The result from this study, though, showed an incidence of delayed union after treatment of ST-AFFs by a standard guideline as 78% (7 patients in NDBM group), which was higher than previous studies (43–57%) [3, 4, 15, 16]. This may be due to the fact that our study population focused only on subtrochanteric fractures which typically have poorer healing capacity than diaphyseal fractures due to a relative lack of blood supply and higher stress load on the fracture site, resulting in a high incidence of delayed union in this series. However, the most important finding in this study was that we could demonstrated a significant improvement in fracture healing time in the DBM group compared to the NDBM group (p = 0.04), which implied that the add-on DBM resulted in a significantly increased fracture healing capacity by improving osteogenic and osteoinductive properties by enriching the biological substances and cytokines and, therefore, promoting the bone generation in AFFs after treatment with intramedullary nailing. However, we could not demonstrate the significant improvement on the incidence of delayed union (44% in DBM group versus 77% in NDBM group, p = 0.33) and nonunion (11% in DBM group versus 22% in NDBM group, p = 1.00). This could be explained by the effect of small sample size and confounding factors which affected the fracture healing such as age, comorbid illness, and postoperative medications [15, 17].
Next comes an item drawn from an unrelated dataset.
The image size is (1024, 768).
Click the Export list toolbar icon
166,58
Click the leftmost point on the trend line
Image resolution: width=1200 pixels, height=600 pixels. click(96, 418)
Our study also had several limitations. First, we had a small number of patients due to the uncommon presentation of ST-AFFs. Second, there were no comparative data of the non-AFF treatment that needs teriparatide or strontium supplement because the fracture healing potential in those patients was still good, and we also did not use any anabolic medications to enhance bone healing in our routine practice. Third, this was a case-controlled study in which we could not control confounding factors that might affect the fracture healing. Thus, further studies, such as randomized controlled trial with a larger number of AFFs patients, are required to demonstrate the efficacy of this technique. However, to our knowledge, this study was the first study that used the DBM as an initial treatment in AFFs, and we believe that the local DBM augmentation would provide the better surgical outcomes and quality of life for the AFFs patients suffering from this fracture.

In conclusion, local DBM augmentation on the treatment of atypical subtrochanter femoral fracture is an interesting option. It is safe and effective in improving the fracture healing time and possibly reducing the fracture healing complication. Further researches are required to reveal its true efficacy and effectiveness in the treatment of AFFs.